WHAT THE EXERCISE ASKS => Beginning with the first line of the data below, set down each line exactly through the line that contains "Task: Go back with the left arrow button".

· · · ·

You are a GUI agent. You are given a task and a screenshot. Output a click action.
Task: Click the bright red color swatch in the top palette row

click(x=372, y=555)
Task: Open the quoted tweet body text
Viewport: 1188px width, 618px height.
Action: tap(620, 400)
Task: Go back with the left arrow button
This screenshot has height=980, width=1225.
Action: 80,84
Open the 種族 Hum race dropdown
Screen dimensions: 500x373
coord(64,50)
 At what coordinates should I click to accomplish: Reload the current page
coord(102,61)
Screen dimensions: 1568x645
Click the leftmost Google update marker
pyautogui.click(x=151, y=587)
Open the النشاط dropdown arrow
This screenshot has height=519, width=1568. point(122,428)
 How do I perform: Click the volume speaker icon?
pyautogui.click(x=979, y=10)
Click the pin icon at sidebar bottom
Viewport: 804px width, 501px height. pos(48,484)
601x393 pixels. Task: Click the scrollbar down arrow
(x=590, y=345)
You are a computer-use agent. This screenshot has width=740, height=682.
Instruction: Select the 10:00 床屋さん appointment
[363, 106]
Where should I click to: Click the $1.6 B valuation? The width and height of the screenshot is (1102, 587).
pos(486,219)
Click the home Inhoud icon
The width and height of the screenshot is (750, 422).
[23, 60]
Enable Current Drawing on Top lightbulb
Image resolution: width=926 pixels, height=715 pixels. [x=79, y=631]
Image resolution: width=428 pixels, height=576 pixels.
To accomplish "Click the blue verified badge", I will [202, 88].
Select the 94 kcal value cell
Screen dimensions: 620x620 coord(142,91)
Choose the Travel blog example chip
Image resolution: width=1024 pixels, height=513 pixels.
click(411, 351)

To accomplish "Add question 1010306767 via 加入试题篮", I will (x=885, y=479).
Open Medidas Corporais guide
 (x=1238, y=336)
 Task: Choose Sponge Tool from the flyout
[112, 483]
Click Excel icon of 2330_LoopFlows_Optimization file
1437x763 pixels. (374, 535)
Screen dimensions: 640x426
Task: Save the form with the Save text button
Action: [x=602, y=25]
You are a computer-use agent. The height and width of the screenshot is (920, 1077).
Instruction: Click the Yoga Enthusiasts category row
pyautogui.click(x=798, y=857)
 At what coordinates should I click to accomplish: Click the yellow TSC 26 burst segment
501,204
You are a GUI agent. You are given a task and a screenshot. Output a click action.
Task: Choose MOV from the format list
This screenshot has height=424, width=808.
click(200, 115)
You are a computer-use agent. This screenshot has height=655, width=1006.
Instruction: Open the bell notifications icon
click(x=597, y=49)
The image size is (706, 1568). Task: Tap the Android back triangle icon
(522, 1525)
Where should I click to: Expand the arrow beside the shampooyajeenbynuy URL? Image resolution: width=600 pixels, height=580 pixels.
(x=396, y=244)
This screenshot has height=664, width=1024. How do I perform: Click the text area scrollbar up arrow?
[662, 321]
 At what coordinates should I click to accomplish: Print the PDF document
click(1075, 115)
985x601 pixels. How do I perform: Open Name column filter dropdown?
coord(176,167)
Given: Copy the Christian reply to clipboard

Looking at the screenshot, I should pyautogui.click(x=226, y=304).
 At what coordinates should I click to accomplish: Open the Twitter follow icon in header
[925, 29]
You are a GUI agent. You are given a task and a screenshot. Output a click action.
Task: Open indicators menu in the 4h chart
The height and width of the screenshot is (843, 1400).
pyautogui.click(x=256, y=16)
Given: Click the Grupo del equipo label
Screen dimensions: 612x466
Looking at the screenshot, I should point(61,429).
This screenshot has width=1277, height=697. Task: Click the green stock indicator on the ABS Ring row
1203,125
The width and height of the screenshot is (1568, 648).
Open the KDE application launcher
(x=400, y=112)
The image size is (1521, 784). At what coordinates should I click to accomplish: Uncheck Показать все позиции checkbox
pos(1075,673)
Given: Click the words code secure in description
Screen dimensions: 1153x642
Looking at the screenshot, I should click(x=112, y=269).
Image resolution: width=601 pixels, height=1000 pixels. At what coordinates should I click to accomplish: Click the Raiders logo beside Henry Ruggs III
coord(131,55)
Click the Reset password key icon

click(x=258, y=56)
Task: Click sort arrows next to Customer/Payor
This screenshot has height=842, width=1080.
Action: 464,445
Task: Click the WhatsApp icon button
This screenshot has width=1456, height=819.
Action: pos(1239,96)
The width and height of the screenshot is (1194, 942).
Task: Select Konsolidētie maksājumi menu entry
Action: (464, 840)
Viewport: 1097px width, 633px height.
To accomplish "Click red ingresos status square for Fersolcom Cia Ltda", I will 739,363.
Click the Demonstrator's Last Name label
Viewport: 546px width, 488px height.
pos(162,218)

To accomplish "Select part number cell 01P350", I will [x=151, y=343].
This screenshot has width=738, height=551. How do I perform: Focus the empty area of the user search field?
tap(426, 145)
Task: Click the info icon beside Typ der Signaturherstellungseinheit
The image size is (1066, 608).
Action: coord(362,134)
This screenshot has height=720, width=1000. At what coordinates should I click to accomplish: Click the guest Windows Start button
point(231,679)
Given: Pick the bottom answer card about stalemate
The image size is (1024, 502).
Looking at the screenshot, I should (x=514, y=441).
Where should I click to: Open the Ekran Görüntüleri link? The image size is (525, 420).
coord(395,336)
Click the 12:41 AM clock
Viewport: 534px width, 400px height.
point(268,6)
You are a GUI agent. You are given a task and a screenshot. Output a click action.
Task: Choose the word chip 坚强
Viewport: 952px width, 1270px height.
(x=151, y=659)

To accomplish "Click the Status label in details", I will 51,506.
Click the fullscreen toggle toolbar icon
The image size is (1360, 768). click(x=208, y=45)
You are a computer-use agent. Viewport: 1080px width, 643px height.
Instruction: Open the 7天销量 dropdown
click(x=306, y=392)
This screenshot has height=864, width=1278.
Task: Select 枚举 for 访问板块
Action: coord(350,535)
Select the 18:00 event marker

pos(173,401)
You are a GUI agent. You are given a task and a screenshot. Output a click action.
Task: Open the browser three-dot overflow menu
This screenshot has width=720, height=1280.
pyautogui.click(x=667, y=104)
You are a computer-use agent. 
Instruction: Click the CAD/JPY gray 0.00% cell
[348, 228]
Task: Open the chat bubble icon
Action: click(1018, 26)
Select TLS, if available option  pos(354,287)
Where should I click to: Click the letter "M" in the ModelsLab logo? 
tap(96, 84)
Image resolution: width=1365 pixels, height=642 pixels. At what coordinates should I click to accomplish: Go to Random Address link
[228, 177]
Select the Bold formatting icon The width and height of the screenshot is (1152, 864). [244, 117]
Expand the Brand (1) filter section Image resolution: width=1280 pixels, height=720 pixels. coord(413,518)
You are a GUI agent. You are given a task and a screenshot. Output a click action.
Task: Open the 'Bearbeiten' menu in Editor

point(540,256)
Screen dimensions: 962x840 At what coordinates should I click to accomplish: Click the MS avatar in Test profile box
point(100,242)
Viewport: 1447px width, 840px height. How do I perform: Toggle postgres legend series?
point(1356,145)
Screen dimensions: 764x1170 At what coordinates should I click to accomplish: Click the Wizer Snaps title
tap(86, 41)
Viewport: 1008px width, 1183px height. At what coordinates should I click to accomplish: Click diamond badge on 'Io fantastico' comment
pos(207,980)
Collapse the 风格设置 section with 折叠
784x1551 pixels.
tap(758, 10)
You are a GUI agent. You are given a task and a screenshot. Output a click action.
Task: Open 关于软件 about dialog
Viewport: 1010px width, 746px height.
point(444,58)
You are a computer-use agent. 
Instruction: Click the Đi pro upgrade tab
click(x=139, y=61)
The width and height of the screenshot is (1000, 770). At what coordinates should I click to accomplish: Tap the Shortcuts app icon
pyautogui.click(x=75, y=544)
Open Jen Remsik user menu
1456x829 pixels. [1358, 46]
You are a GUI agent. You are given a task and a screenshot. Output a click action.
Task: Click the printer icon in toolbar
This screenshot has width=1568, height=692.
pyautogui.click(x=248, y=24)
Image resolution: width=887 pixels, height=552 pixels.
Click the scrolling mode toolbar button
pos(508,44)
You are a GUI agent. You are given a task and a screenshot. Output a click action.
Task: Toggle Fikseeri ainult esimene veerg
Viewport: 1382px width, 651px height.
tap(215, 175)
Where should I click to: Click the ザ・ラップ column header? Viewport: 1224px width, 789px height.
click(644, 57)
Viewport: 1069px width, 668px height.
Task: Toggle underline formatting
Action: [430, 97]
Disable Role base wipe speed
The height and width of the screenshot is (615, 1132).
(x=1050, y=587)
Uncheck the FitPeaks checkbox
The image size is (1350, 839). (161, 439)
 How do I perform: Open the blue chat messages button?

· · · ·

SOLUTION TO THIS TASK =>
You are a GUI agent. You are given a task and a screenshot. Output a click action.
Task: Click the bright red color swatch in the top palette row

click(x=372, y=555)
Task: Open the quoted tweet body text
Viewport: 1188px width, 618px height.
Action: tap(620, 400)
Task: Go back with the left arrow button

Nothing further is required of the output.